> [DAFTAR TUGAS]
• A. Dalam berita tentang pembiayaan LRT Jabodebek, berapa bunga yang ditetapkan?
• B. Sambung berita tentang pembiayaan LRT Jabodebek mulai setelah kalimat terakhir yang tersedia.

> [TEKS SUMBER]
Bank CIMB Niaga Disebut Berminat Biayai Proyek LRT Jabodebek

ANTARA FOTO/Andika Wahyu
Pembangunan konstruksi proyek LRT rute Cawang-Cibubur di samping jalan tol Jagorawi kawasan Cibubur, Jakarta Timur.
Penulis: Miftah Ardhian
27/7/2017, 10.35 WIB

Selain perbankan BUMN, bank swasta juga mulai berminat membiayai proyek pembangunan kereta ringan atau Light Rail Transit (LRT) Jakarta, Bogor, Depok, dan Bekasi (Jabodebek). Menteri Koordinator Bidang Kemaritiman Luhut Binsar Panjaitan mengungkapkan salah satu bank swasta yang telah menyatakan minatnya adalah PT Bank CIMB Niaga Tbk. 

Awalnya memang sulit mencari bank yang mau membiayai proyek ini. Pemerintah pun menugaskan tiga bank Badan Usaha Milik Negara (BUMN), yakni Bank Mandiri, BRI, dan BNI. "Jadi (sekarang) CIMB Niaga sudah mau. Bunganya kami tetapkan sebesar 8,25 persen," ujar Luhut dalam acara sarahsehan, di Kantor Bank Indonesia (BI), Jakarta, Rabu malam (26/7).

Catatan tentang letak item:
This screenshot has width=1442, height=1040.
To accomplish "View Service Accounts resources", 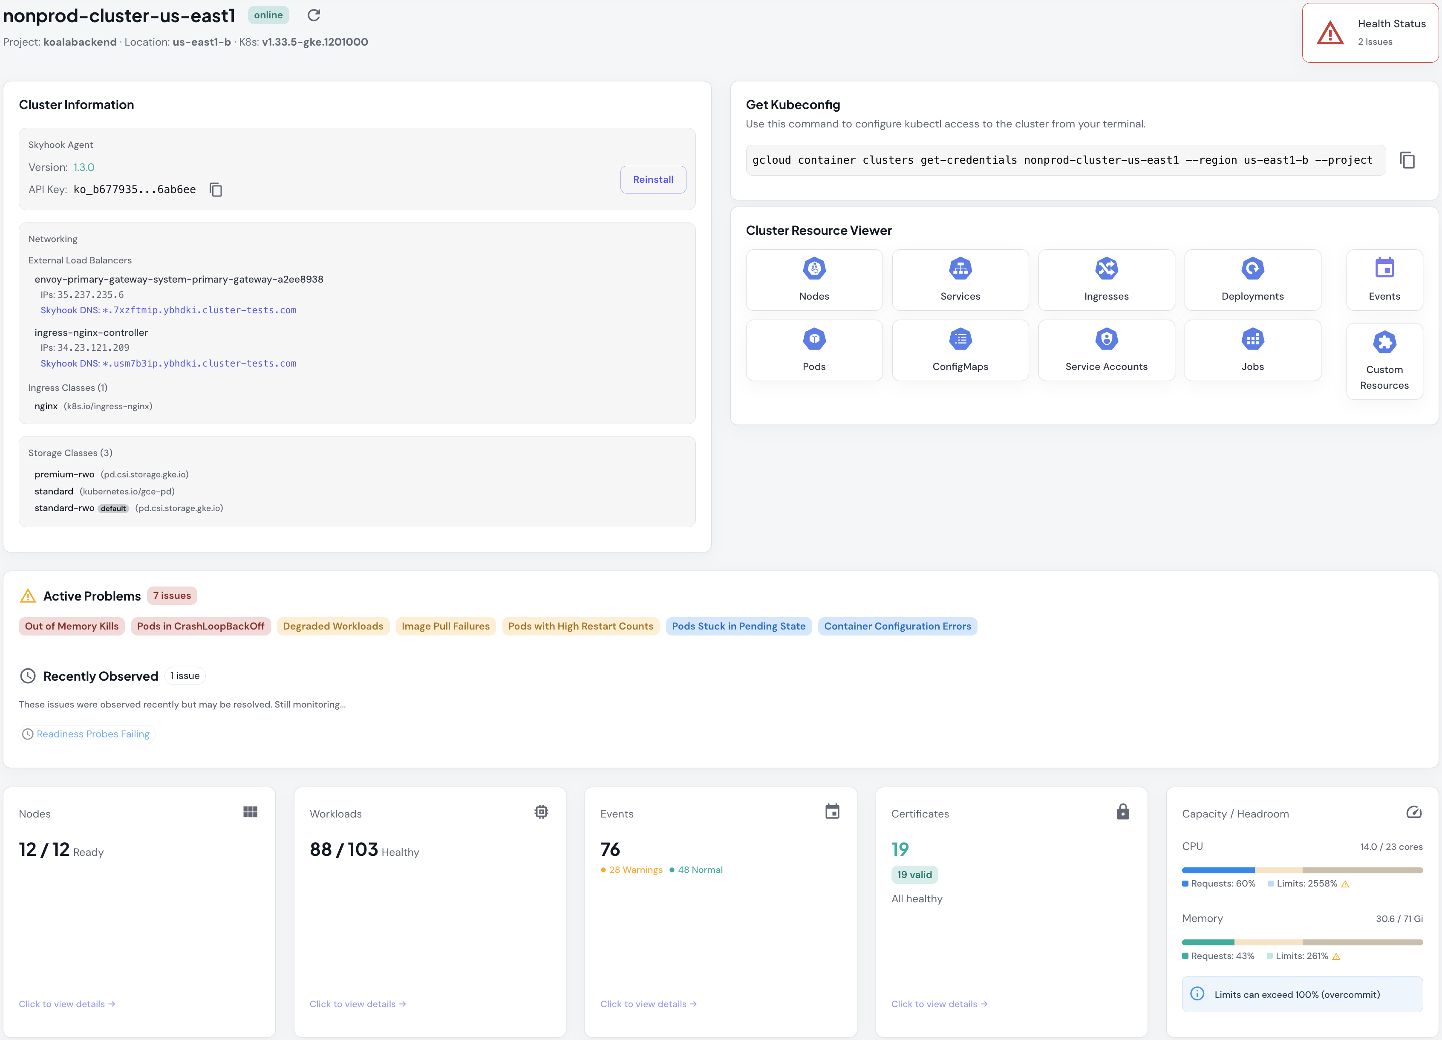I will (x=1106, y=350).
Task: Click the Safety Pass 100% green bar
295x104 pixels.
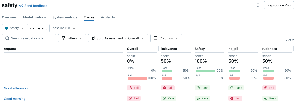Action: pos(205,71)
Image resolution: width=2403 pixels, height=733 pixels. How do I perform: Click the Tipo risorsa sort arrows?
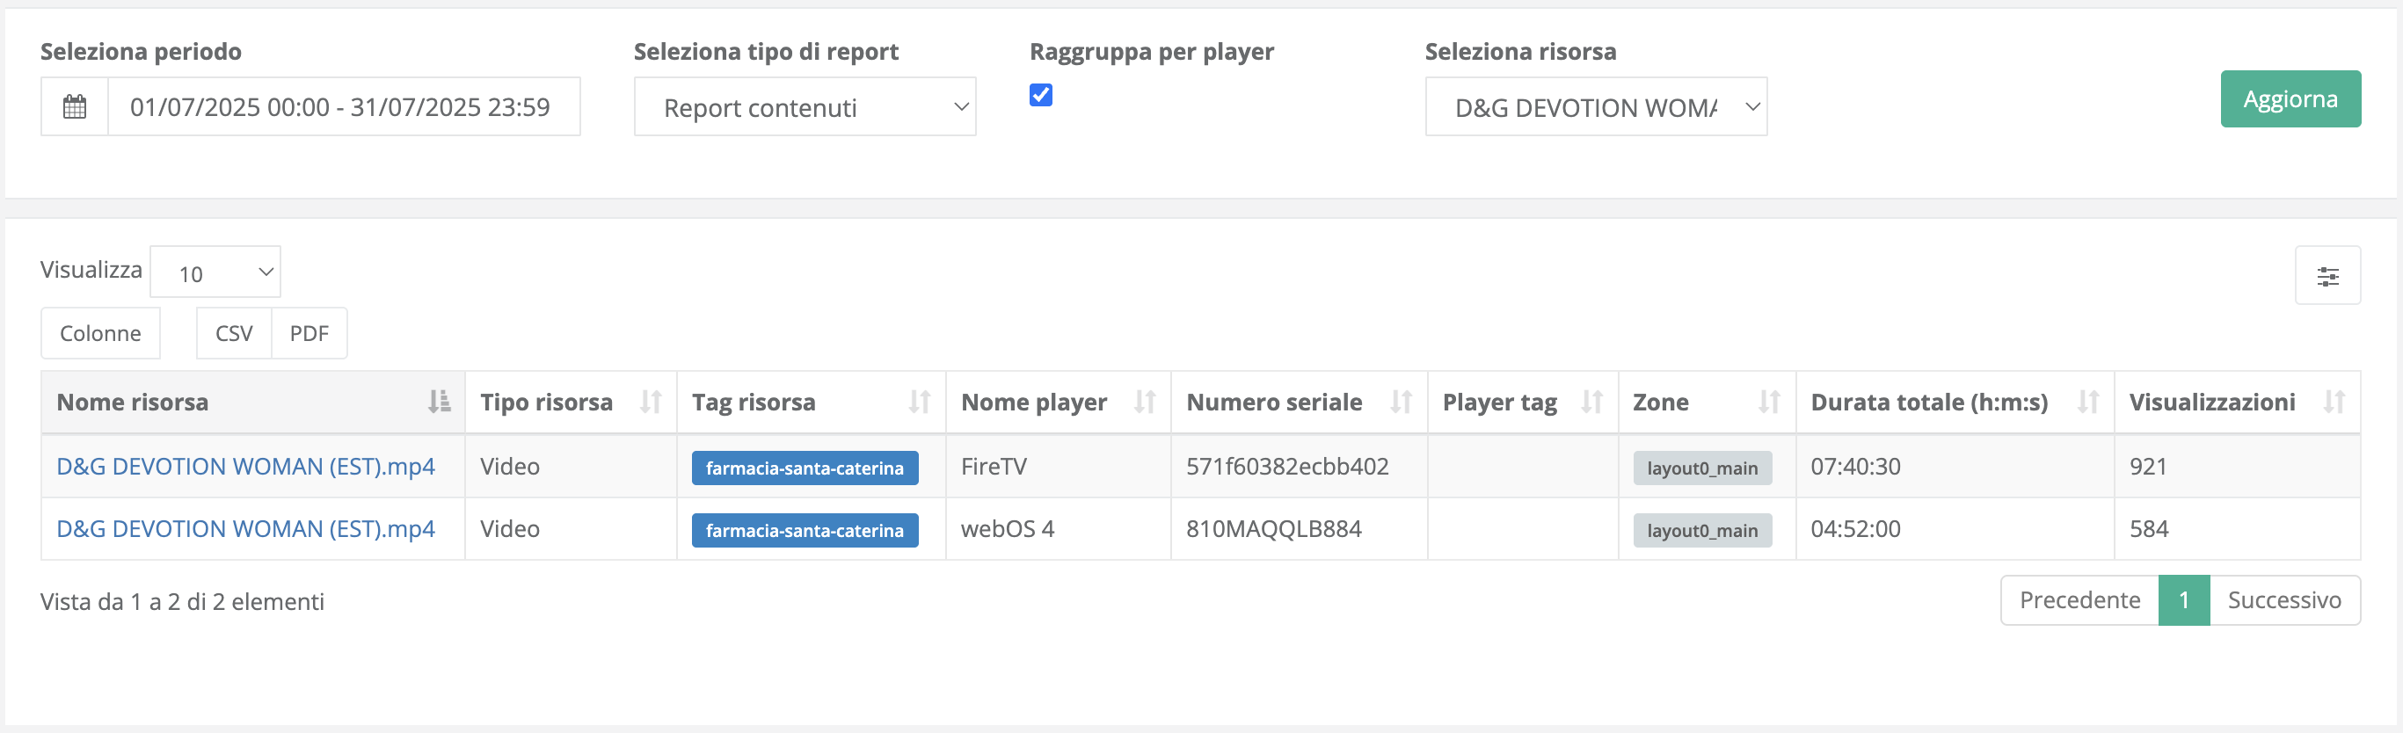point(650,402)
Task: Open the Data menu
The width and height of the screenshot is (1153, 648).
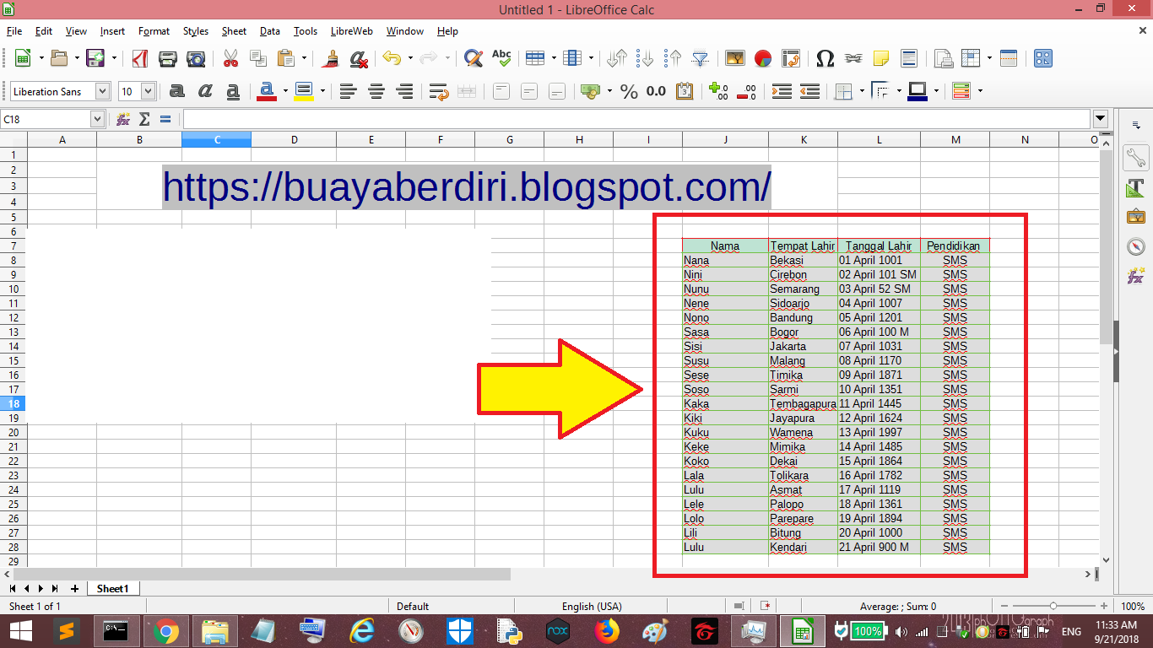Action: coord(269,31)
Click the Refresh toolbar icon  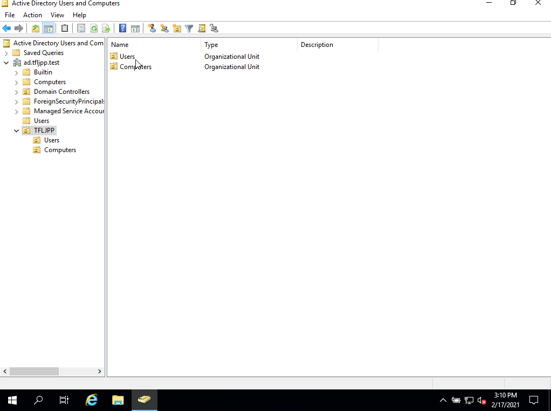pyautogui.click(x=94, y=29)
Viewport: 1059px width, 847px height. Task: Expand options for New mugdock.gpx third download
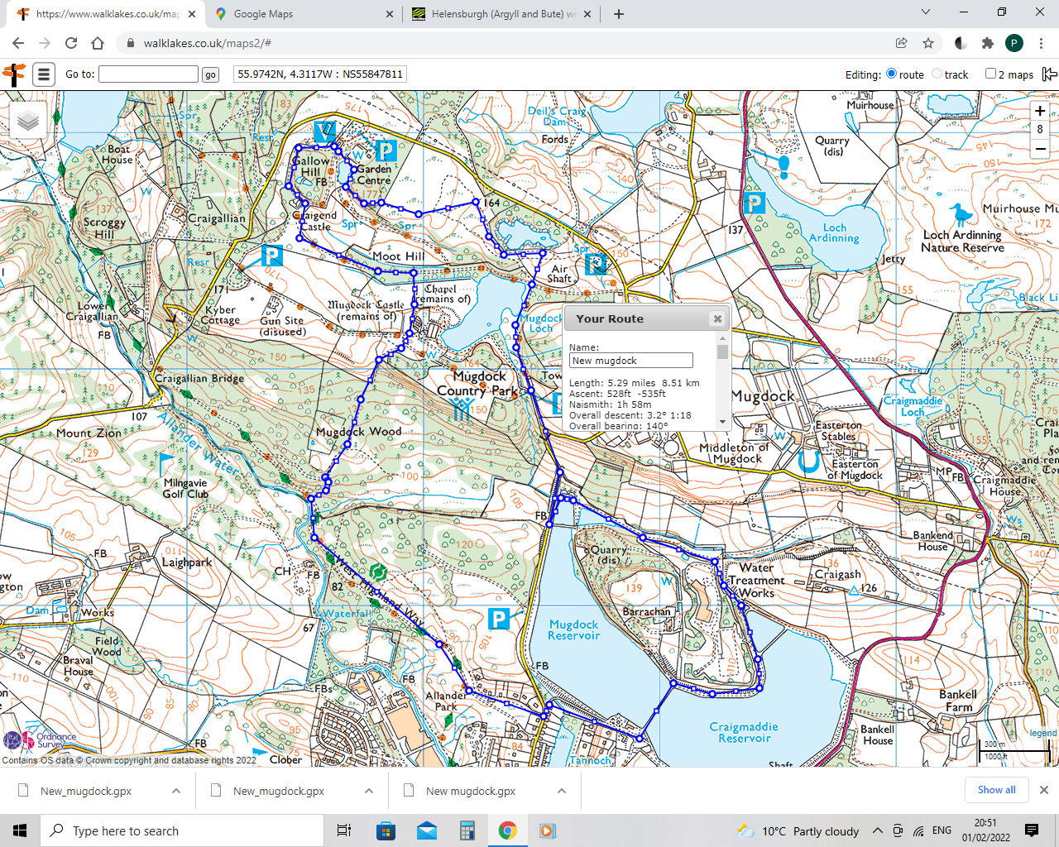pos(562,791)
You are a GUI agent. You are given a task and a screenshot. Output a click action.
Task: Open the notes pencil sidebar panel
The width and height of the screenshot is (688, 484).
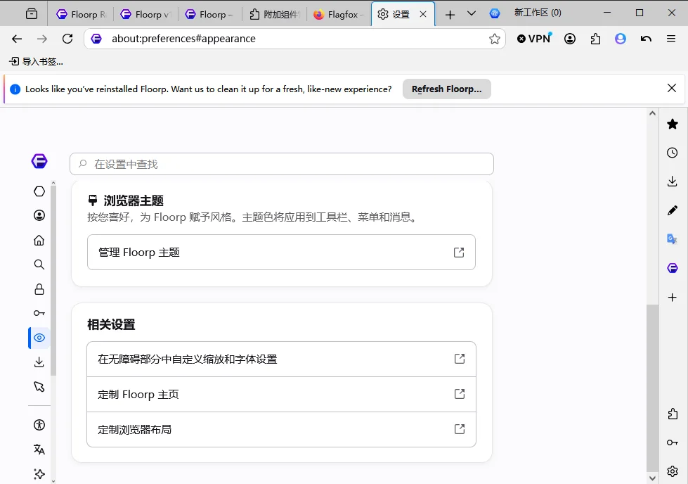point(673,210)
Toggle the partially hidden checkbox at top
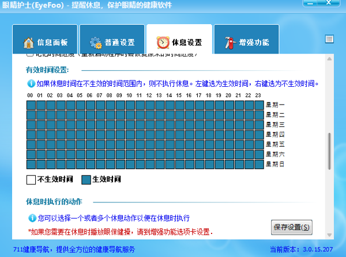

> [JAWABAN]
• A. Bunganya ditetapkan sebesar 8,25 persen.

• B.
Menurutnya, bank swasta mulai tertarik membiayai Proyek LRT Jabodebek karena pemerintah telah mengevaluasi skema pendanaannya. Pemerintah memutuskan proyek ini tidak akan mengandalkan Anggaran Pendanaan Belanja Negara (APBN) secara penuh.

Sebagian pendanaan diperoleh dari investasi PT KAI (Persero) dan PT Adhi Karya (Persero) Tbk. melalui Penyertaan Modal Negara (PMN). Sebagian lagi dari pinjaman perbankan. Luhut juga memastikan pemeritah tetap akan memberikan subsidi tarif. Namun, subsidi ini tidak akan diberikan perorangan, melainkan mengganti gap (selisih) yang terjadi antara arus kas (cash flow) perusahaan dengan biaya yang dikeluarkan.

(Baca: Pakai Sistem Sinyal “Moving Block”, LRT Butuh Tambah Dana Rp 300 M)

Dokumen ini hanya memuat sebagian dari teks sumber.